- [WORK TO BE COMPLETED] Your answer should be the lines below from the one with "[Sản phẩm dinh dưỡng Biostime Lait Bio 3" to the one with "[Bodenrahmen 1886 mm] (150, 202)", both included, given again exactly and with nothing added.
== Segment start ==
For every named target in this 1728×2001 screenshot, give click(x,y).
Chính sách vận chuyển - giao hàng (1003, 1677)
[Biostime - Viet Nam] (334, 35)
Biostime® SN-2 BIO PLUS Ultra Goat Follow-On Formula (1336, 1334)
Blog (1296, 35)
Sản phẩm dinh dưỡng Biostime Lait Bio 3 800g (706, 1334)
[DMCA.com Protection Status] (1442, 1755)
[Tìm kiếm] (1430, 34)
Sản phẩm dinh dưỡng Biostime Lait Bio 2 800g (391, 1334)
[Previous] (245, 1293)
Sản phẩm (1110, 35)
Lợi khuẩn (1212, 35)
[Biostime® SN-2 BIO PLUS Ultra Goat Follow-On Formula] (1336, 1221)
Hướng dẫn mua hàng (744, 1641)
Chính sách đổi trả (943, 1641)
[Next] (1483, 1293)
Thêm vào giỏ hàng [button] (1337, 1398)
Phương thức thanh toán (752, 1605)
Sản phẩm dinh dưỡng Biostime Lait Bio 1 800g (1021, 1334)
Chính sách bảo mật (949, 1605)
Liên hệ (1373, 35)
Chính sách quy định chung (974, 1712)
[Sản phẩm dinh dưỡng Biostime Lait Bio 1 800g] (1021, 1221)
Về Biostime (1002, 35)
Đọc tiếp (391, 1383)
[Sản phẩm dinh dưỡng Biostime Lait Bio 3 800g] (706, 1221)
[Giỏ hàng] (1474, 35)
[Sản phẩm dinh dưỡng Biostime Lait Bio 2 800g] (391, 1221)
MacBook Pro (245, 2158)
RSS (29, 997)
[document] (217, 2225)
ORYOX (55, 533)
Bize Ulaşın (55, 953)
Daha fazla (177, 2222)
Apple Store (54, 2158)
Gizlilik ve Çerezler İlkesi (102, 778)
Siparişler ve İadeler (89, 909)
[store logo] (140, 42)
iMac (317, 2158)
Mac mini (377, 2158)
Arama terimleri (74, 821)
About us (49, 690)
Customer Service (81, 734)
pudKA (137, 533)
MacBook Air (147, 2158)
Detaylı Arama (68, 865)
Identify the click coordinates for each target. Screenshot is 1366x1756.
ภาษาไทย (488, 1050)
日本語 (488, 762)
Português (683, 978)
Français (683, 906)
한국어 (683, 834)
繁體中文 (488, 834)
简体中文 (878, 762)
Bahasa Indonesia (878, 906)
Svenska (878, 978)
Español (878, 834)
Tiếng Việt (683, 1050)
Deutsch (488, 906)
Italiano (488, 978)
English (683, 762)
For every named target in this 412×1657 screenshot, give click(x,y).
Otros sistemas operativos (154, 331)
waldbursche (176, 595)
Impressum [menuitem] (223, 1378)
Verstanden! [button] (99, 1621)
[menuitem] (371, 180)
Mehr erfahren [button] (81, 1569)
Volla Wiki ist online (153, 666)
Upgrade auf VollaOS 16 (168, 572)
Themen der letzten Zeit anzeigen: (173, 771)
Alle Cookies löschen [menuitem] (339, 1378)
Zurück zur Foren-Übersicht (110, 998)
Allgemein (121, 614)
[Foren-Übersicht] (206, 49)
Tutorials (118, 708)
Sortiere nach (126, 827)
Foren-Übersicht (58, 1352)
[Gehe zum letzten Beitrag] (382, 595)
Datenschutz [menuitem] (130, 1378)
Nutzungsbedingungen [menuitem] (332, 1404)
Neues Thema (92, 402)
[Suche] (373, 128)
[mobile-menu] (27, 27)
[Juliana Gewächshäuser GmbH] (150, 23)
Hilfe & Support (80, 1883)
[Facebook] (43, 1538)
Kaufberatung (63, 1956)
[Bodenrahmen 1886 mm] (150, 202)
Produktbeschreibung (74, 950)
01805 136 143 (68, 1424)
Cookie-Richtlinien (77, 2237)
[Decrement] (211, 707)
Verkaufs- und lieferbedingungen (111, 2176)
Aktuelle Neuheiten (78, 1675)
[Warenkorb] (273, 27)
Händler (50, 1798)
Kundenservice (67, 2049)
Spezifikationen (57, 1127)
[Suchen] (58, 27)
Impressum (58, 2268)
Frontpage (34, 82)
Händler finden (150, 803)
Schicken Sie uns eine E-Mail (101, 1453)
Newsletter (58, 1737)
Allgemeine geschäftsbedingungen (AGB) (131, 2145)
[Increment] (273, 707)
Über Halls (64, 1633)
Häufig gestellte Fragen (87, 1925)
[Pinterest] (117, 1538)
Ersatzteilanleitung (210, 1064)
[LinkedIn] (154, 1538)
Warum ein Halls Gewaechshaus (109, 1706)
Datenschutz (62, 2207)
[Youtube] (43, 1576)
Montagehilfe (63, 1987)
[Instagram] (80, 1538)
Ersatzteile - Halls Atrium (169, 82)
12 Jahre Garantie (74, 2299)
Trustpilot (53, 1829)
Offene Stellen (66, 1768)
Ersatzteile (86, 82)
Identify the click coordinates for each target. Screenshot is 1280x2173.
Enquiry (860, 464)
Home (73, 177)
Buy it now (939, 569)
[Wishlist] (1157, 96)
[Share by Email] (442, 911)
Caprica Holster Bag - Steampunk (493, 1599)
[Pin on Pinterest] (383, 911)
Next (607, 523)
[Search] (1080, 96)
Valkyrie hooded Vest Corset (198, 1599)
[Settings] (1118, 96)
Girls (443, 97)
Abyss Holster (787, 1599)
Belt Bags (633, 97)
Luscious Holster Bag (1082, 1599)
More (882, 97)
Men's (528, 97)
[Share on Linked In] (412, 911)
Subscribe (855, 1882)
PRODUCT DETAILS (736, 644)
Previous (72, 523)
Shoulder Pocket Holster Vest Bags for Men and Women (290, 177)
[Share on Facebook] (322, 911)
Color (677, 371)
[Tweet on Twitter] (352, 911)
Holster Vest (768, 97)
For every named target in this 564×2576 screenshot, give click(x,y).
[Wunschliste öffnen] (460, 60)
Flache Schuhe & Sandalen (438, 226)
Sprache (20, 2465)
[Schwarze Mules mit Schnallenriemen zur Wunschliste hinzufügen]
== Segment end ==
- [SOLUTION FOR THIS EXERCISE]
[Sản phẩm dinh dưỡng Biostime Lait Bio 3 800g] (706, 1221)
[Giỏ hàng] (1474, 35)
[Sản phẩm dinh dưỡng Biostime Lait Bio 2 800g] (391, 1221)
MacBook Pro (245, 2158)
RSS (29, 997)
[document] (217, 2225)
ORYOX (55, 533)
Bize Ulaşın (55, 953)
Daha fazla (177, 2222)
Apple Store (54, 2158)
Gizlilik ve Çerezler İlkesi (102, 778)
Siparişler ve İadeler (89, 909)
[store logo] (140, 42)
iMac (317, 2158)
Mac mini (377, 2158)
Arama terimleri (74, 821)
About us (49, 690)
Customer Service (81, 734)
pudKA (137, 533)
MacBook Air (147, 2158)
Detaylı Arama (68, 865)
Identify the click coordinates for each target. Screenshot is 1366x1756.
ภาษาไทย (488, 1050)
日本語 (488, 762)
Português (683, 978)
Français (683, 906)
한국어 (683, 834)
繁體中文 (488, 834)
简体中文 (878, 762)
Bahasa Indonesia (878, 906)
Svenska (878, 978)
Español (878, 834)
Tiếng Việt (683, 1050)
Deutsch (488, 906)
Italiano (488, 978)
English (683, 762)
For every named target in this 412×1657 screenshot, give click(x,y).
Otros sistemas operativos (154, 331)
waldbursche (176, 595)
Impressum [menuitem] (223, 1378)
Verstanden! [button] (99, 1621)
[menuitem] (371, 180)
Mehr erfahren [button] (81, 1569)
Volla Wiki ist online (153, 666)
Upgrade auf VollaOS 16 (168, 572)
Themen der letzten Zeit anzeigen: (173, 771)
Alle Cookies löschen [menuitem] (339, 1378)
Zurück zur Foren-Übersicht (110, 998)
Allgemein (121, 614)
[Foren-Übersicht] (206, 49)
Tutorials (118, 708)
Sortiere nach (126, 827)
Foren-Übersicht (58, 1352)
[Gehe zum letzten Beitrag] (382, 595)
Datenschutz [menuitem] (130, 1378)
Nutzungsbedingungen [menuitem] (332, 1404)
Neues Thema (92, 402)
[Suche] (373, 128)
[mobile-menu] (27, 27)
[Juliana Gewächshäuser GmbH] (150, 23)
Hilfe & Support (80, 1883)
[Facebook] (43, 1538)
Kaufberatung (63, 1956)
[Bodenrahmen 1886 mm] (150, 202)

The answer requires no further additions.